(Assignment):
Each line of the records needs to come back exactly as written.

Source records:
Start of Block
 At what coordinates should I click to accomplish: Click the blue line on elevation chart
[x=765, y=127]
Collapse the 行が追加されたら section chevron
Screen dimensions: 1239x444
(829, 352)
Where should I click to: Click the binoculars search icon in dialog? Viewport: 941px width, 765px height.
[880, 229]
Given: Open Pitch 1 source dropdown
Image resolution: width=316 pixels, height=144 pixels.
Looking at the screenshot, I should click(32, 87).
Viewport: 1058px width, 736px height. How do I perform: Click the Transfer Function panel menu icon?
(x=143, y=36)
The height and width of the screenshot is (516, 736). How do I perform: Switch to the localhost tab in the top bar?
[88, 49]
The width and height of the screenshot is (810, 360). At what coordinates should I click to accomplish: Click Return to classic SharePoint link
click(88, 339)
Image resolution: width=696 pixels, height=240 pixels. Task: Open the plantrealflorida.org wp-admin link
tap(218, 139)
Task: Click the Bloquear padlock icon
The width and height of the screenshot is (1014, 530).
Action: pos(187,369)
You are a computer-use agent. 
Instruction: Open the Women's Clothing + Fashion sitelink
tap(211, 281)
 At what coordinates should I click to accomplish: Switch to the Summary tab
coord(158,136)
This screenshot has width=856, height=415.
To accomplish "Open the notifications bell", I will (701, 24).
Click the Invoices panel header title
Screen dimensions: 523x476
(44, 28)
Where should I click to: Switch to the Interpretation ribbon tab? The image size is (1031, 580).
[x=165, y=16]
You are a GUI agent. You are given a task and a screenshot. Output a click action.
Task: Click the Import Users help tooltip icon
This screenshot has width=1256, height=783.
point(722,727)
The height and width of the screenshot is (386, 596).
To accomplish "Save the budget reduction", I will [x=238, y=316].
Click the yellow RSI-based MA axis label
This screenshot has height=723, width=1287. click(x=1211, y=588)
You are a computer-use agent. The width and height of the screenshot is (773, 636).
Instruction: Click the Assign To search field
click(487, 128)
End of Block
(Response to this exercise):
 At what coordinates should I click to accomplish: Click the blue line on elevation chart
[x=765, y=127]
Collapse the 行が追加されたら section chevron
Screen dimensions: 1239x444
(829, 352)
Where should I click to: Click the binoculars search icon in dialog? Viewport: 941px width, 765px height.
[880, 229]
Given: Open Pitch 1 source dropdown
Image resolution: width=316 pixels, height=144 pixels.
Looking at the screenshot, I should click(32, 87).
Viewport: 1058px width, 736px height. How do I perform: Click the Transfer Function panel menu icon?
(x=143, y=36)
The height and width of the screenshot is (516, 736). How do I perform: Switch to the localhost tab in the top bar?
[88, 49]
The width and height of the screenshot is (810, 360). At what coordinates should I click to accomplish: Click Return to classic SharePoint link
click(88, 339)
Image resolution: width=696 pixels, height=240 pixels. Task: Open the plantrealflorida.org wp-admin link
tap(218, 139)
Task: Click the Bloquear padlock icon
The width and height of the screenshot is (1014, 530).
Action: pos(187,369)
You are a computer-use agent. 
Instruction: Open the Women's Clothing + Fashion sitelink
tap(211, 281)
 At what coordinates should I click to accomplish: Switch to the Summary tab
coord(158,136)
This screenshot has width=856, height=415.
To accomplish "Open the notifications bell", I will (701, 24).
Click the Invoices panel header title
Screen dimensions: 523x476
(44, 28)
Where should I click to: Switch to the Interpretation ribbon tab? The image size is (1031, 580).
[x=165, y=16]
You are a GUI agent. You are given a task and a screenshot. Output a click action.
Task: Click the Import Users help tooltip icon
This screenshot has width=1256, height=783.
point(722,727)
The height and width of the screenshot is (386, 596).
To accomplish "Save the budget reduction", I will [x=238, y=316].
Click the yellow RSI-based MA axis label
This screenshot has height=723, width=1287. click(x=1211, y=588)
You are a computer-use agent. The width and height of the screenshot is (773, 636).
Instruction: Click the Assign To search field
click(487, 128)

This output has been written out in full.